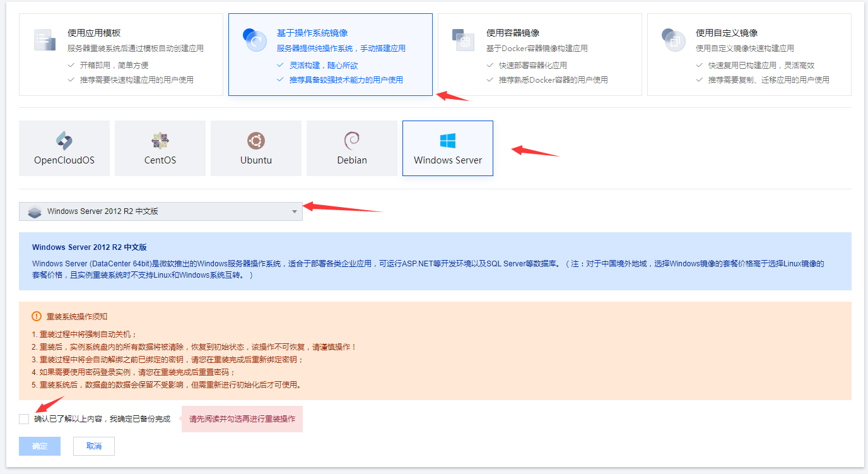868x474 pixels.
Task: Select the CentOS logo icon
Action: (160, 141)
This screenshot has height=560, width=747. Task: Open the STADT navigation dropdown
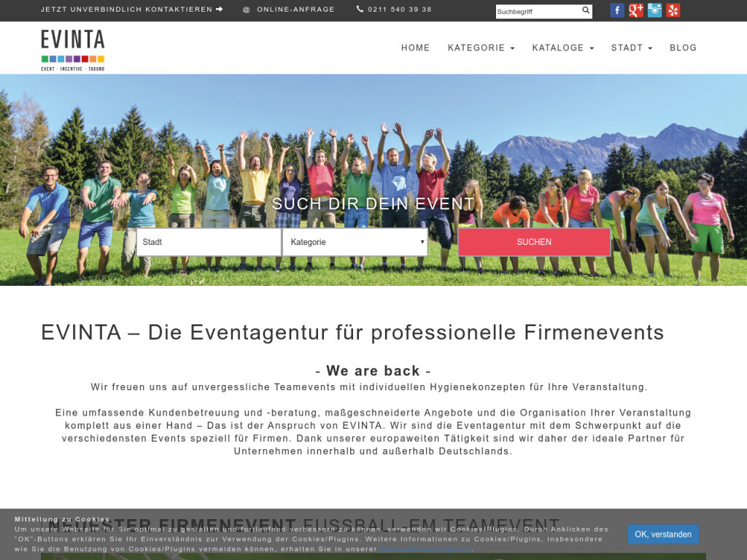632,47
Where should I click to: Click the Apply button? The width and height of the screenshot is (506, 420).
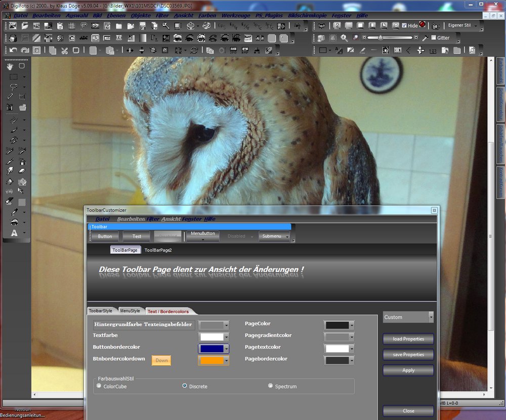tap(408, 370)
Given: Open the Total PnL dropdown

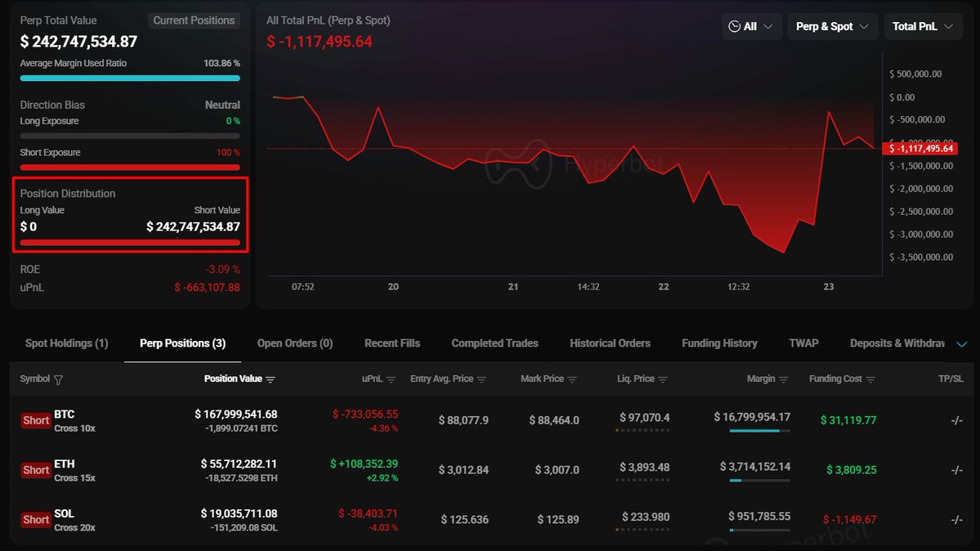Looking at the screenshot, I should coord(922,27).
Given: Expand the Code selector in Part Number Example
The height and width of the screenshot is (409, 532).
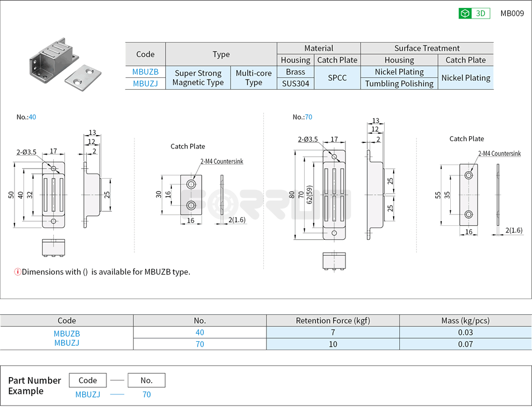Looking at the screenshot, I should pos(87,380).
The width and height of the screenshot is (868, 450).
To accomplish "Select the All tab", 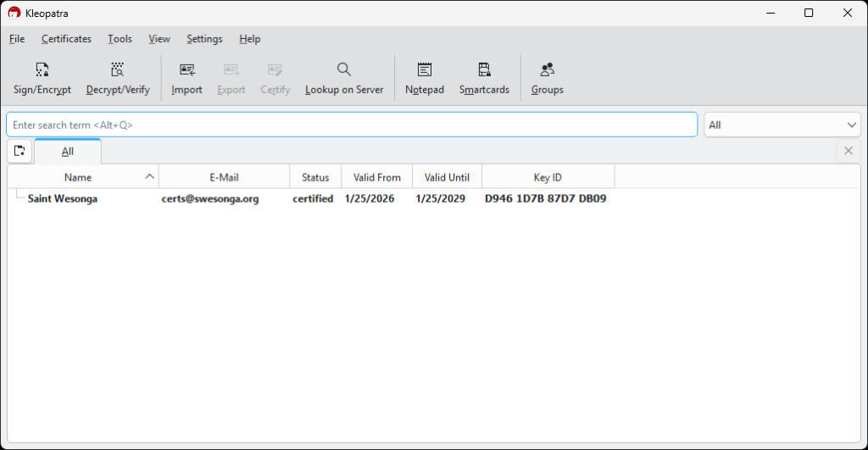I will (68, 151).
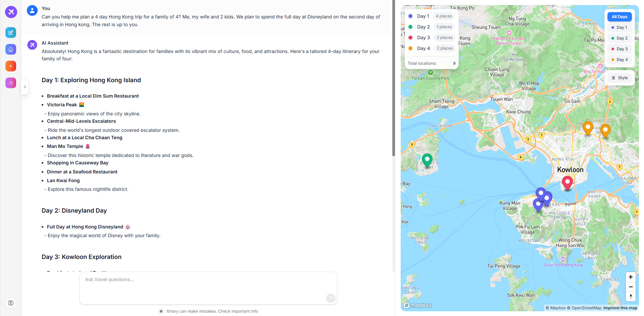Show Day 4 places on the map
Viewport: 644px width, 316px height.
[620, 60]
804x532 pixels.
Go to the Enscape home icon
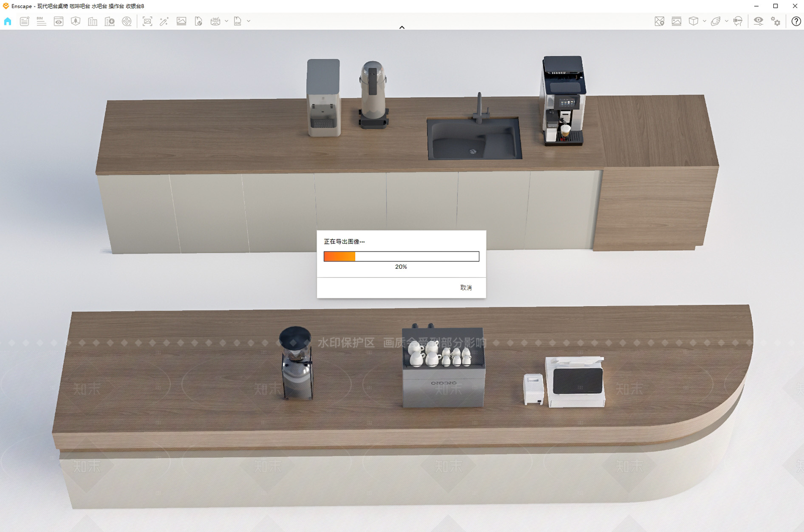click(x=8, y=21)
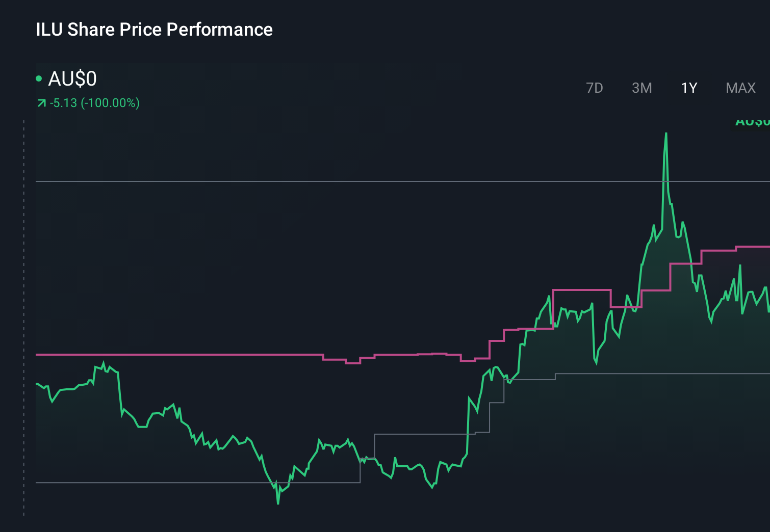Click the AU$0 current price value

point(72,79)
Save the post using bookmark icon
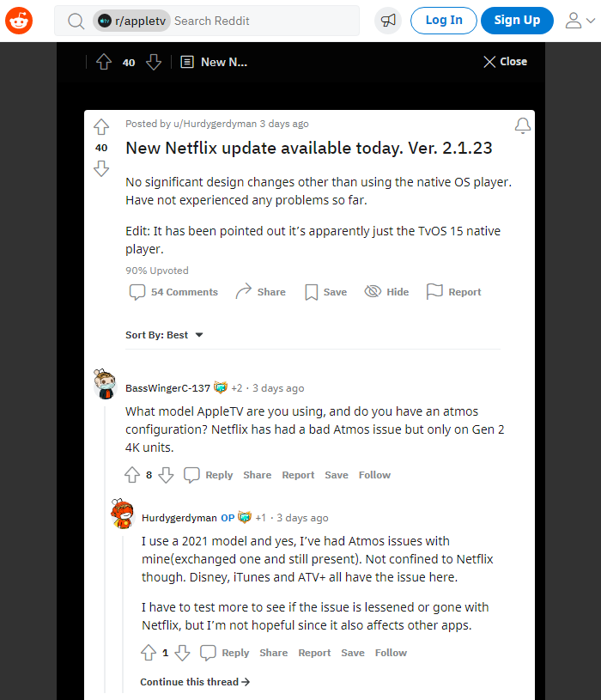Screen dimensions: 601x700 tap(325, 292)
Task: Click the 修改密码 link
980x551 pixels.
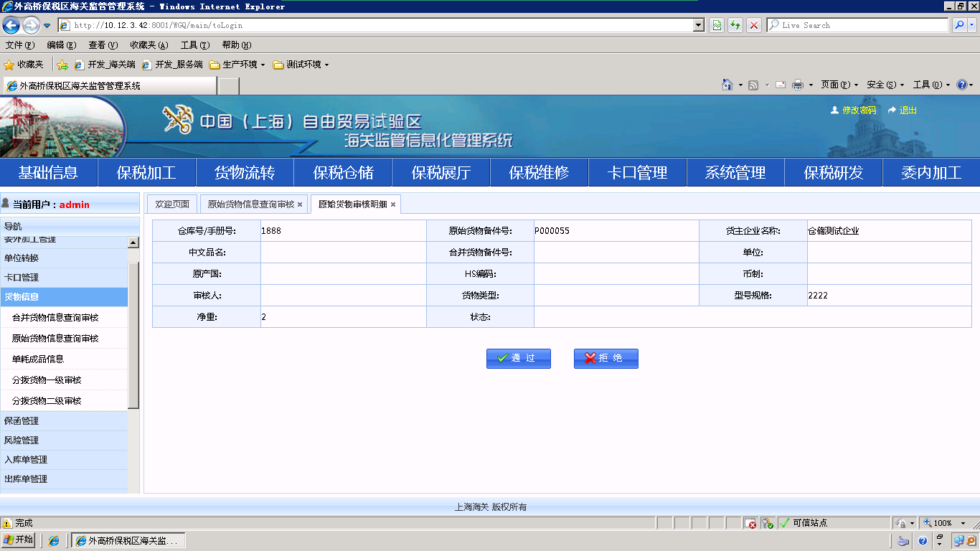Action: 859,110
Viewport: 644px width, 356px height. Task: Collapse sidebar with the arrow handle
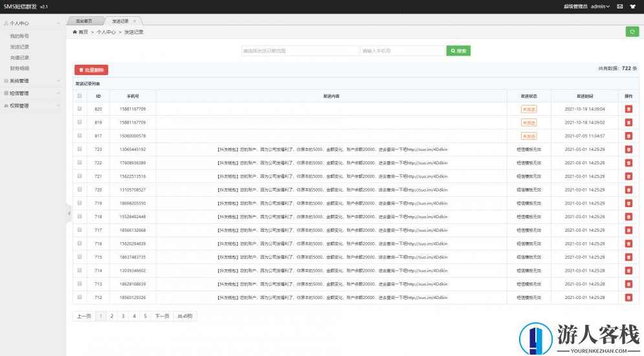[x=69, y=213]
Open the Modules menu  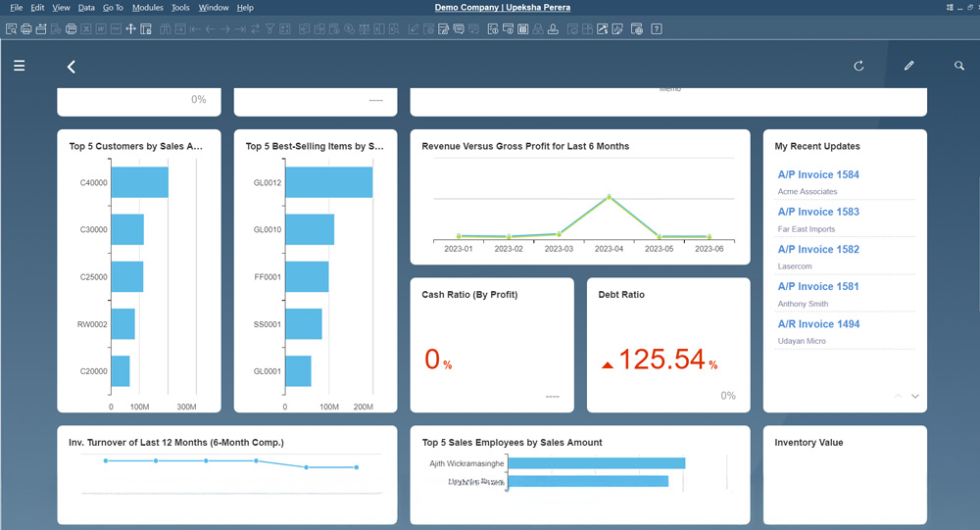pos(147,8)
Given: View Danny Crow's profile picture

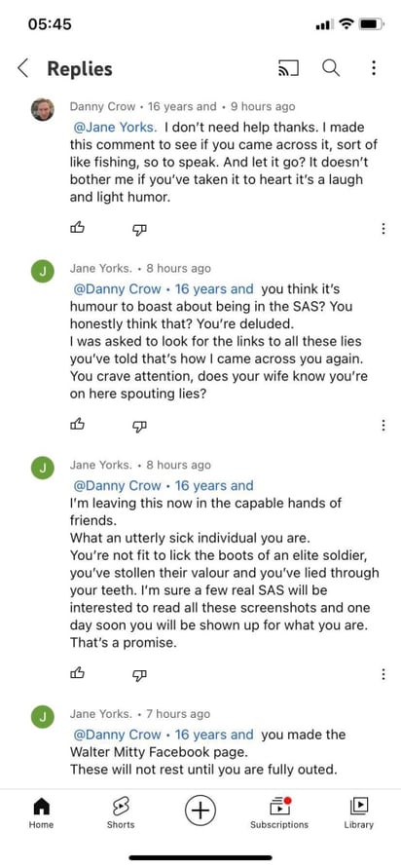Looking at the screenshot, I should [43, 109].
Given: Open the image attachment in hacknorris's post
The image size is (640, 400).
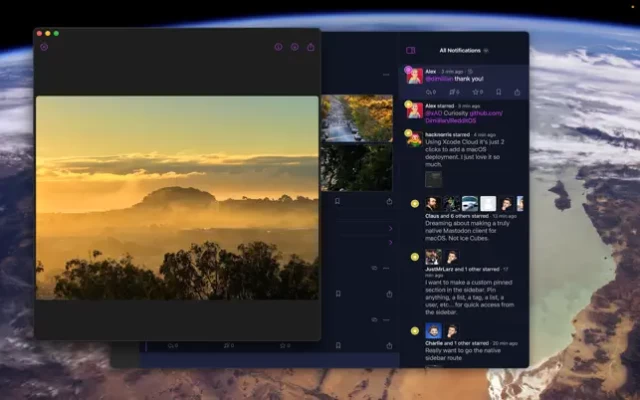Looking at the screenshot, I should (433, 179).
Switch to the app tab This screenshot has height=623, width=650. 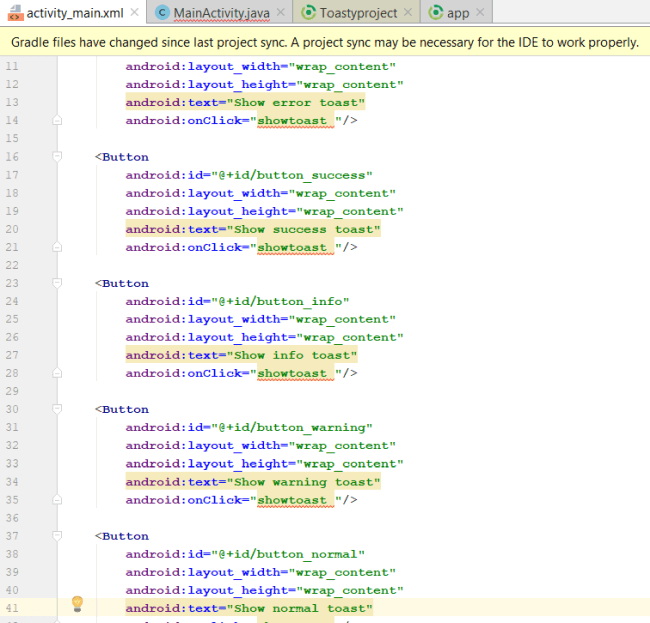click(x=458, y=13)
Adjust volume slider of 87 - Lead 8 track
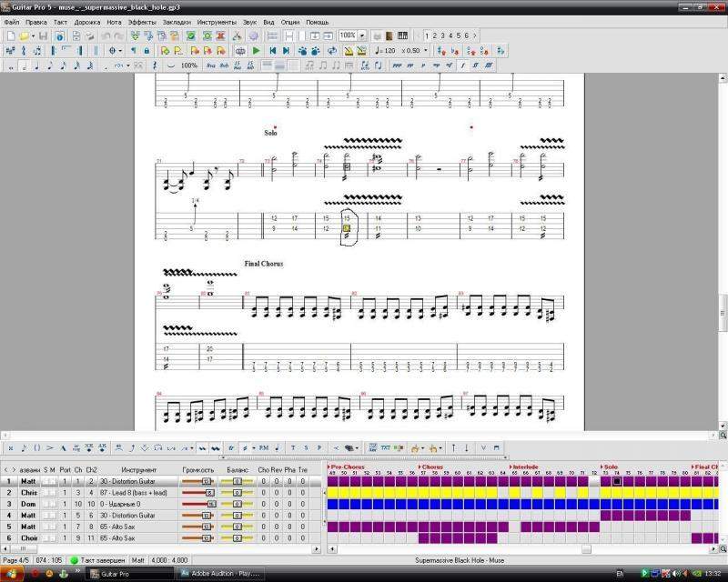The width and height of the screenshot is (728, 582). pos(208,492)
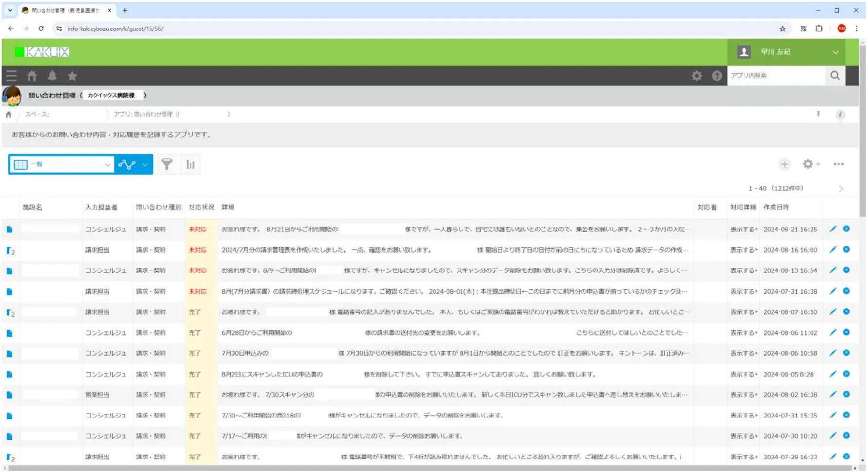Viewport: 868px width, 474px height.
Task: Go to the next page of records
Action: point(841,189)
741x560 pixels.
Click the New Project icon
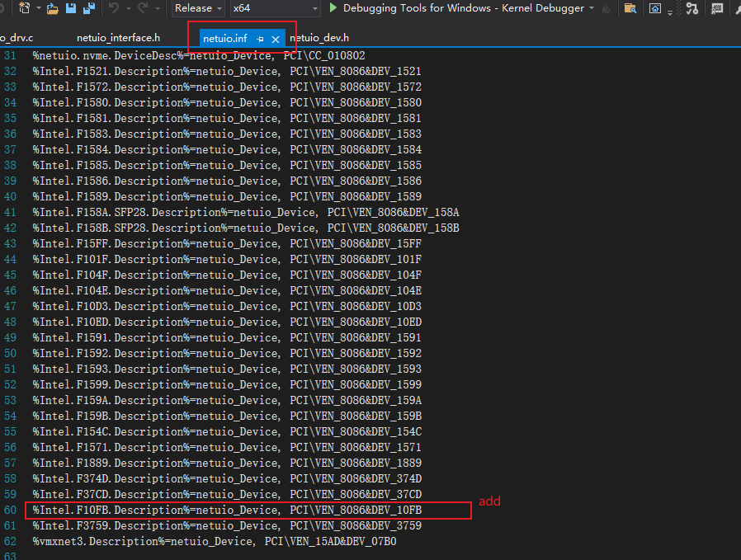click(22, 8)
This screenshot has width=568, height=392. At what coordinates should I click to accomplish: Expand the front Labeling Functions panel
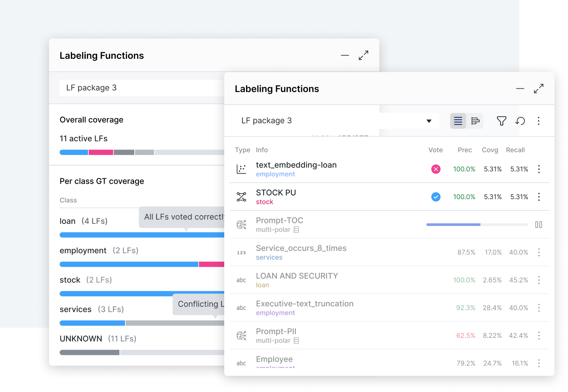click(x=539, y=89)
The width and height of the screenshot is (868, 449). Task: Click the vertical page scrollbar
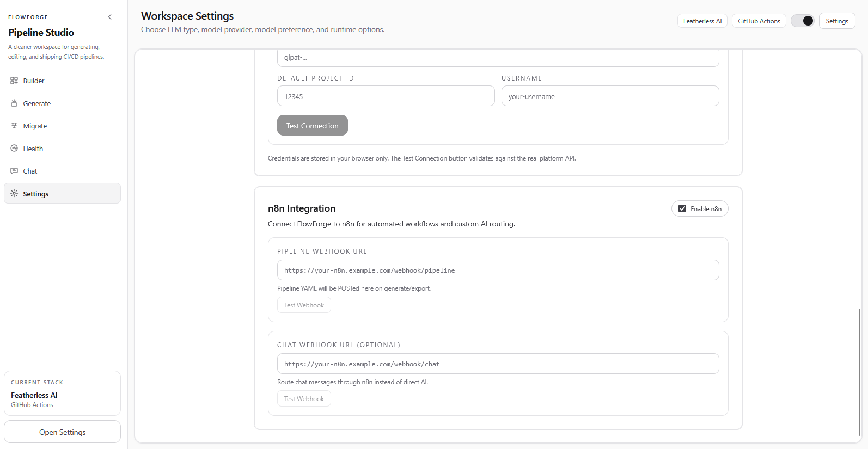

WHAT THIS TASK INVOLVES:
Leave every picture out, and repeat exactly the lines from the one containing "Click the New Project icon" through the last line of the entries, both ends included.

WRITTEN REPLY:
Click the New Project icon
click(22, 8)
This screenshot has width=568, height=392. At what coordinates should I click to accomplish: Expand the front Labeling Functions panel
click(x=539, y=89)
The width and height of the screenshot is (868, 449). Task: Click the vertical page scrollbar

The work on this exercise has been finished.